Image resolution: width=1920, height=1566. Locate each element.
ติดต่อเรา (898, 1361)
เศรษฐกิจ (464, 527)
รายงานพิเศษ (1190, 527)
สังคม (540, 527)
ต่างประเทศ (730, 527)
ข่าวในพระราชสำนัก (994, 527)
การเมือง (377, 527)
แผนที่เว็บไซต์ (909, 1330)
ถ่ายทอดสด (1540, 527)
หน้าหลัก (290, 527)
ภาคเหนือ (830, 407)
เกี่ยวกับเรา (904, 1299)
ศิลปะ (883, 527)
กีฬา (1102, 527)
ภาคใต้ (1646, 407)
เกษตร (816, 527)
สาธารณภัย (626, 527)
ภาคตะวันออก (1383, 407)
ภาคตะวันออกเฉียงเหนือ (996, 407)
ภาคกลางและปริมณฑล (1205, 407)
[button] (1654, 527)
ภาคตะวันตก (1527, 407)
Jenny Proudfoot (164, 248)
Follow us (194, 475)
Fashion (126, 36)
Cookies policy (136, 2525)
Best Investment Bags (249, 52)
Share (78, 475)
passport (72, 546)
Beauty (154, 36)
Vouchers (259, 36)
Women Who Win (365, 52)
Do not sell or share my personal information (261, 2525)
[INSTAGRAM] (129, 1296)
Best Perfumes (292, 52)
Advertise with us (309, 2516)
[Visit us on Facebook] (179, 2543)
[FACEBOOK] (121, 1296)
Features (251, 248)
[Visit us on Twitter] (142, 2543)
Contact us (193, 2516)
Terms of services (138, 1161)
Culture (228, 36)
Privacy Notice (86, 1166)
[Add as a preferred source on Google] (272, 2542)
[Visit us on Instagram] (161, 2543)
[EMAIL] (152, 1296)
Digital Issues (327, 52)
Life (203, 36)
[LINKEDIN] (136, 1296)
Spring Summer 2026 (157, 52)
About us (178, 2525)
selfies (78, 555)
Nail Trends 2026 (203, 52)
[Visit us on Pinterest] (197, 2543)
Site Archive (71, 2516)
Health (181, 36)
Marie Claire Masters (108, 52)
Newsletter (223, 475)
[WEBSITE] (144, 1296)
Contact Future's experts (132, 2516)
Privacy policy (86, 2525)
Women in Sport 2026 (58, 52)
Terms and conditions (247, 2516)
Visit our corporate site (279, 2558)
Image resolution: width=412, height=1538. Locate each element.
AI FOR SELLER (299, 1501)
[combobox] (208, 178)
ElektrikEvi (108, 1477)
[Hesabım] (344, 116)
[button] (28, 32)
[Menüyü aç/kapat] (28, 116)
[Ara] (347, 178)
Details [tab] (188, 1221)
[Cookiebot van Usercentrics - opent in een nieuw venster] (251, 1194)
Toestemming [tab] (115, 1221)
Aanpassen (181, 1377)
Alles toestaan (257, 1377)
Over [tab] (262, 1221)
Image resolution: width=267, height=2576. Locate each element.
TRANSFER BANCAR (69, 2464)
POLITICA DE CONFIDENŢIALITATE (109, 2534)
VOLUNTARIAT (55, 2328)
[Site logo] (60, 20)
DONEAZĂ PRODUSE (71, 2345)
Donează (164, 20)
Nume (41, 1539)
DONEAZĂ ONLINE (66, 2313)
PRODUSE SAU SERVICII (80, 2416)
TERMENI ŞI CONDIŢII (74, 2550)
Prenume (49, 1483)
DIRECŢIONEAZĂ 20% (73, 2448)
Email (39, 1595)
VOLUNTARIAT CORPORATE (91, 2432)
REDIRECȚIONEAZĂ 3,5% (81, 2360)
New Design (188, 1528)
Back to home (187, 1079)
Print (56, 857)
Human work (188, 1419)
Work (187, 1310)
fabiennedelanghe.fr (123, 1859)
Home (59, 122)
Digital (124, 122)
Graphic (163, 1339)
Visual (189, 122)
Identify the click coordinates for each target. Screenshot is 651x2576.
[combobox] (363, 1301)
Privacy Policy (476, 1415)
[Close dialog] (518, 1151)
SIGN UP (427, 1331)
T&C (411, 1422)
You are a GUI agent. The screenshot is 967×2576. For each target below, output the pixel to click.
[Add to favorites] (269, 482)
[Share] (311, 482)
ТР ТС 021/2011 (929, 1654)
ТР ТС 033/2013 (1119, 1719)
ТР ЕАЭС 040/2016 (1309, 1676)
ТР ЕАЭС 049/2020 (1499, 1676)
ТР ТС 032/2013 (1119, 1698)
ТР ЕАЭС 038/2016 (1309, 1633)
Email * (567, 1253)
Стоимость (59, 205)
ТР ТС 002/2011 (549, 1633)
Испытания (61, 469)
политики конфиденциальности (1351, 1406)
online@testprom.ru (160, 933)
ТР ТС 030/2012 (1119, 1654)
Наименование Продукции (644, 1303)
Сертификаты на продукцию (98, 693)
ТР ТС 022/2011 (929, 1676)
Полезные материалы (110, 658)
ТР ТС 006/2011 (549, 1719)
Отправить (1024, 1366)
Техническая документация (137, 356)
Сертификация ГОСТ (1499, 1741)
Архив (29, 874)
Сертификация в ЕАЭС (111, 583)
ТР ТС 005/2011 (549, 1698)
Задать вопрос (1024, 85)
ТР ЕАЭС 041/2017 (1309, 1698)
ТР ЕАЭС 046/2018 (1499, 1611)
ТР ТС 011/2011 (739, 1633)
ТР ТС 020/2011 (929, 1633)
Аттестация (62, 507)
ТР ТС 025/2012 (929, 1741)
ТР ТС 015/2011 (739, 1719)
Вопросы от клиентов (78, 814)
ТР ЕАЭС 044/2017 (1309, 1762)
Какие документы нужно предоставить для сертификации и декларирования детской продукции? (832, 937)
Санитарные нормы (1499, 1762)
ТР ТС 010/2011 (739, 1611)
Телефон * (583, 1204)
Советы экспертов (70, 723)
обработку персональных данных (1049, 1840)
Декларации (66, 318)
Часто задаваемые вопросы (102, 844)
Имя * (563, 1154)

··········

### PROBLEM TO SOLVE
Using the data above, repeat exactly the lines that begin at the line with "ТР ЕАЭС 040/2016 (1309, 1676)" and end at the line with "Советы экспертов (70, 723)", both ends included.

### RESULT OF THE EXERCISE
ТР ЕАЭС 040/2016 (1309, 1676)
ТР ЕАЭС 049/2020 (1499, 1676)
ТР ТС 032/2013 (1119, 1698)
ТР ЕАЭС 038/2016 (1309, 1633)
Email * (567, 1253)
Стоимость (59, 205)
ТР ТС 002/2011 (549, 1633)
Испытания (61, 469)
политики конфиденциальности (1351, 1406)
online@testprom.ru (160, 933)
ТР ТС 030/2012 (1119, 1654)
Наименование Продукции (644, 1303)
Сертификаты на продукцию (98, 693)
ТР ТС 022/2011 (929, 1676)
Полезные материалы (110, 658)
ТР ТС 006/2011 (549, 1719)
Отправить (1024, 1366)
Техническая документация (137, 356)
Сертификация ГОСТ (1499, 1741)
Архив (29, 874)
Сертификация в ЕАЭС (111, 583)
ТР ТС 005/2011 (549, 1698)
Задать вопрос (1024, 85)
ТР ЕАЭС 041/2017 (1309, 1698)
ТР ЕАЭС 046/2018 (1499, 1611)
ТР ТС 011/2011 (739, 1633)
ТР ТС 020/2011 (929, 1633)
Аттестация (62, 507)
ТР ТС 025/2012 (929, 1741)
ТР ТС 015/2011 (739, 1719)
Вопросы от клиентов (78, 814)
ТР ЕАЭС 044/2017 (1309, 1762)
Какие документы нужно предоставить для сертификации и декларирования детской продукции? (832, 937)
Санитарные нормы (1499, 1762)
ТР ТС 010/2011 (739, 1611)
Телефон * (583, 1204)
Советы экспертов (70, 723)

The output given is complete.